Leo rubs his hand over his face. “It’s late. We’re both too tired to think straight. Things will be clearer in the morning.”

“I don’t think I can sleep.”

Leo sits on the end of the bed and takes off his shoes.

“You’re going to have to try because there’s jack shit we can do at one a.m. in the morning in a country where we don’t speak the language.” He lies down on the bed with his clothes on and closes his eyes. “Christine’s back tomorrow. We’ll go to the embassy and wait outside her office. All day if we have to, and we won’t leave until we get answers.”

*

Leo falls asleep on her bed. Julia doesn’t have the heart to wake him, so she moves to the tub chair by the window and logs onto her computer to check her work emails. Two from Sue wanting to see how things were going. One from the cardiothoracic team committee secretary, complete with the minutes and PowerPoint presentation from the meeting Julia had walked out on. Another from Brian Harvey, chief surgeon and her boss, asking when she could be expected back to work. Twelve more from hospital admin notifying her of forthcoming out-patient appointments and surgery schedules.

She stares at the messages. Was it really only less than a week ago she was living a normal life? A life that now seemed to belong to a totally different person. She closes her laptop. It just doesn’t feel right to be doing ordinary things like checking emails with Toni still missing.

She opens the curtain a crack and looks out at the dark night, her mind drifting. She thinks about what she and Toni have been through together. The many nights as kids waiting in their beat-up Honda while their mom disappeared down an alleyway to do tricks to feed her habit. The foster homes and change of schools. The lonely, unstable, patched-up, hand-me-down life. It had been hard, but at least they’d had each other.
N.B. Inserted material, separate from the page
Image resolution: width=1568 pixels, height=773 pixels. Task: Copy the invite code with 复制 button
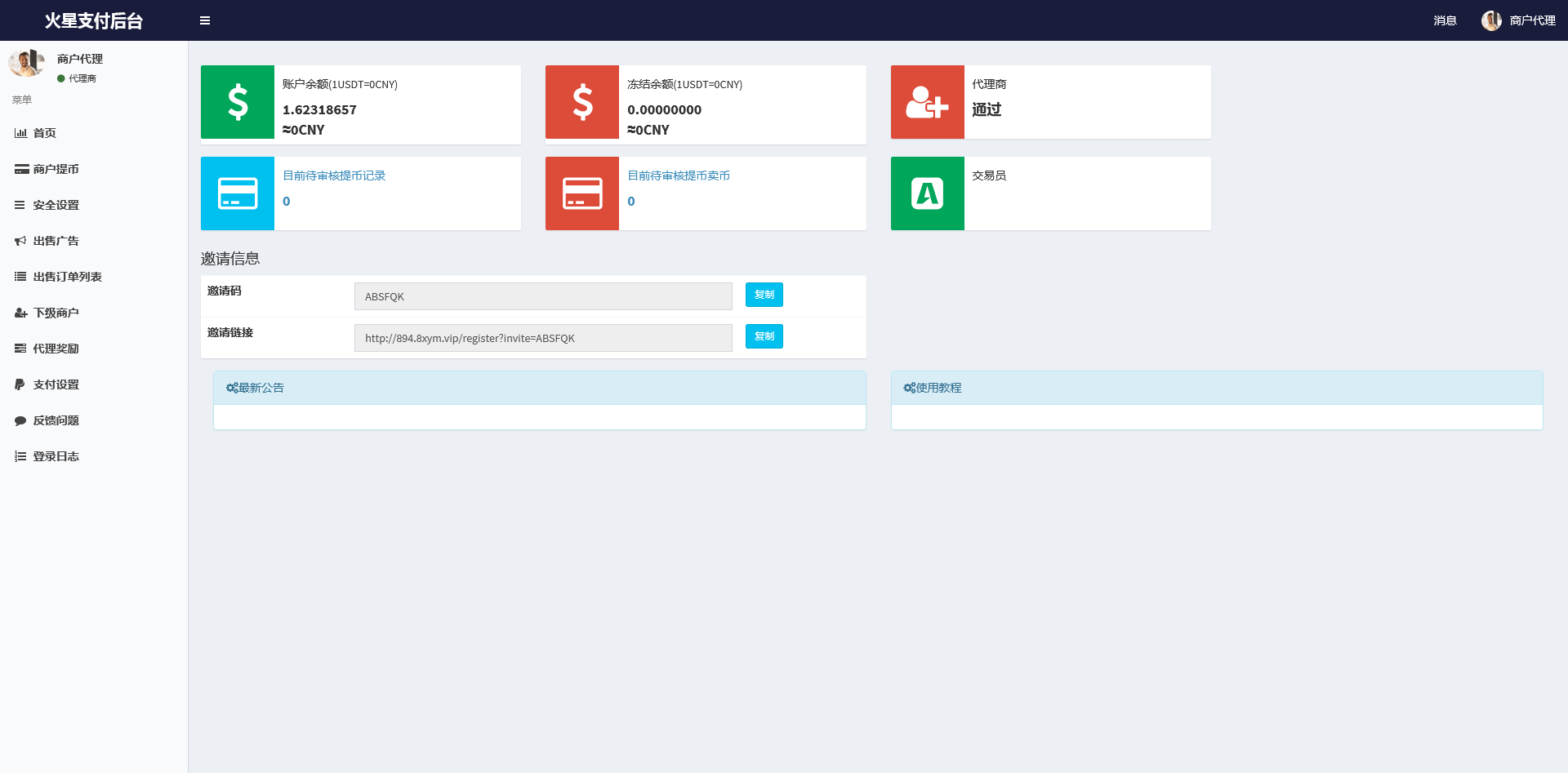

The last time they’d been together, Julia had screamed at Toni to get out of her house and to never come back. You’re a drug addict. A whore. Just like our mother. Now Julia wishes she could take it all back. Every cross word she has ever spoken. Every cold shoulder she has ever turned. All the dumb and pointless and petty things she has ever done to teach Toni a lesson.

She closes the curtain. She should sleep. There was still much to do in the morning. She lays her head back on the rim of the chair and shuts her eyes. But sleep doesn’t come. All she gets is the grainy, anxious figure slipping inside the Lamborghini playing on repeat.

38

Julia wakes up with a start. Leo is standing over her holding a blanket.

“You looked cold.”

She blinks at him through rough, dry eyes. “What time is it?”

“Early.”

Leo lowers the blanket over her then heads for the counter where he turns on the kettle. He tears open two coffee packets, shaking the contents into two mugs.

Leo glances at the crumpled bed. “You should’ve woken me and kicked me out.”

Julia sits up. “It’s okay. You were tried.”

He pours hot water into the mugs, hands her one and takes a seat. They lapse into silence. Somewhere above them there’s a flush of a toilet followed by the creak of wooden boards as someone crosses the floor.

“We’re making progress. It’s only a matter of time before we find her,” he says.

Julia cradles the mug in her hand, comforted by the warmth.

“I wish I could believe that.”

“Don’t lose hope.”

She sighs. “I’m not. It’s just that this whole thing is like three steps forward, two steps back. And I’m not sure who’s on our side.”

Leo blows on his coffee. “You were talking in your sleep before.”

She looks at him. “I was?”

He smiles. “Something about Chuck E. Cheese.”

Julia gets a flash of a happier time. “Toni’s favorite restaurant as a kid. Mom used to take us there sometimes. I must have been dreaming.”

“You’ve never talked much about when you guys were kids.”

She swallows. “I try not to dwell on it. It makes me angry and I don’t want to live my life in anger.”

“Anger at your mom?”

She nods. “And myself, I suppose.”

Leo frowns. “What have you got to be angry at yourself for? You were just a kid.”

She stares into her coffee, old memories shuddering into place. “I never told you, but after we were sent to foster care when Mom died, Toni would have these terrible nightmares. She’d yell out for Mom in her sleep and end up waking the entire house. The foster parents would get annoyed so I would stay up all night watching her and shake her awake if it looked like she was having another nightmare. I did that for years.” She looks at Leo. “I resented her, Leo. I was supposed to be doing kid things but I was the mom. I sometimes wished Toni had died too. I used to think that if there was just me, I would stand a better chance of getting adopted by a nice family and be a regular kid. What a terrible thing to think, to wish away my own sister like that.”

“We all have selfish thoughts.”

Julia blinks back tears. “God, Leo, what if that man did something to her?”

“We’re going to find her.”

“What if she’s dead?”

“Hey, stop this,” he says, softly.

He picks up her hand and kisses it. They stare at each other. Something inside her stirs. Desire. A memory of him holding her when they were married, his skin against hers.

Leo leans in and kisses her. It feels good. She returns the kiss, the heat of the coffee mug on her thigh. She pulls back.

He looks at her. “I’ve never stopped loving you, Julia.”